Valuable Early-Career Lessons

The 33rd Team’s Insiders Network is a group of former NFL coaches and front-office executives who are here to provide insight and perspective into all things football. Each week during the season, we reach out to members of our Insiders Network to get their thoughts on a topical question. Here is this week’s question: 

What was the most valuable lesson you learned in the early stages of your career?

Marc Trestman:

What I learned early is that “everyone” in the organization regardless of their title, job description, or role are interconnected. That what you do and how you do it for the organization truly matters and either directly or indirectly effects the scoreboard on game day!

Nick Polk:

When I started in the NFL (working for NFL Europe), I learned very quickly to be prepared for the unexpected. You can have the most detailed, organized, prepared, and well thought out plan, but you always need to be ready to adjust and react on the run gracefully.

Organization and preparation allow you to pivot and respond as required based on unexpected speedbumps. The good ones can problem solve and do so without getting flustered. I was fortunate to have good mentors who stressed thinking through the “what ifs” and always being prepared with contingency plans. This advice has been beneficial throughout my career.

Joe Banner:

The best people are still missing over 50% of the time. Therefore, patience and collaboration usually win.

Jim Mora:

What I learned, from daily lectures and reminders from my dad, is to always keep learning. Three poisonous words destined to create complacency and ultimately failure are “I got it.”

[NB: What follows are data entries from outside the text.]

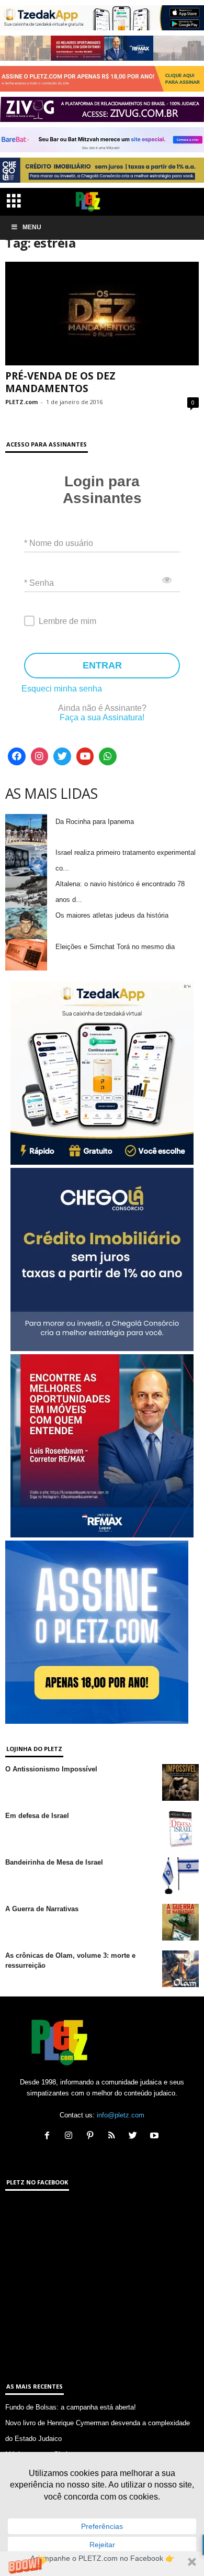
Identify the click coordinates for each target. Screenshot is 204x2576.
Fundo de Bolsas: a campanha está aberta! (70, 2407)
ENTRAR (102, 665)
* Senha (39, 582)
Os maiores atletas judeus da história (111, 915)
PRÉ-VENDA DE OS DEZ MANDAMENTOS (60, 382)
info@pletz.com (120, 2115)
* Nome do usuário (58, 543)
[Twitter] (62, 756)
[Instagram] (39, 756)
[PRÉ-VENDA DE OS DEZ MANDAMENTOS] (102, 313)
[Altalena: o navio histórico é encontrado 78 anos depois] (26, 892)
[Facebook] (16, 756)
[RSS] (113, 2136)
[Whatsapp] (107, 756)
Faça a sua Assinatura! (102, 717)
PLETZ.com (21, 402)
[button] (102, 2563)
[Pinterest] (92, 2136)
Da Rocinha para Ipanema (94, 822)
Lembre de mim (67, 621)
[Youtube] (85, 756)
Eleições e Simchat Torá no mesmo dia (115, 947)
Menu (31, 227)
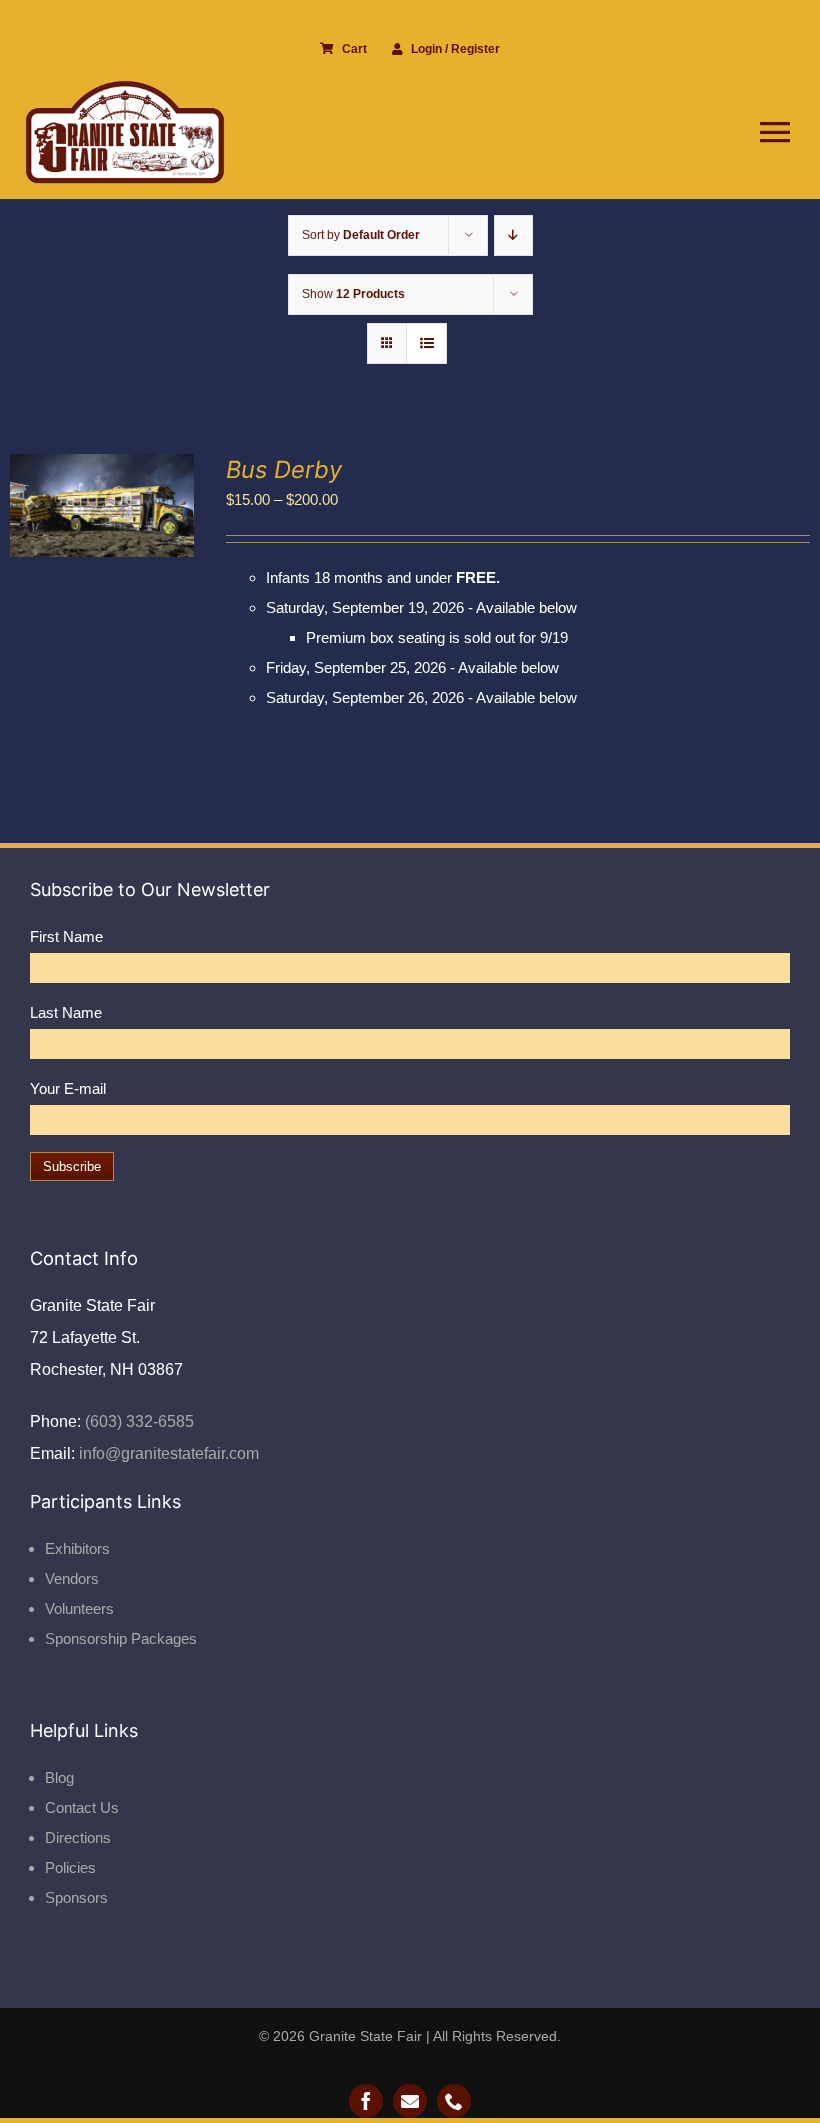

You’ve never “got it.” There is always more to learn. Lessons are all around you, all the time. I learned to study people, apply what I felt were the positives and avoid what I felt were the negatives. Study schemes, study concepts, study players. There is always more to learn!

Mike Tannenbaum:

The key lesson I learned was that I needed to have a well thought-out rationale for any suggestion that I could be making.

Tom Lewand:

Humility is consistently undervalued, including in collaboration, team building and leadership.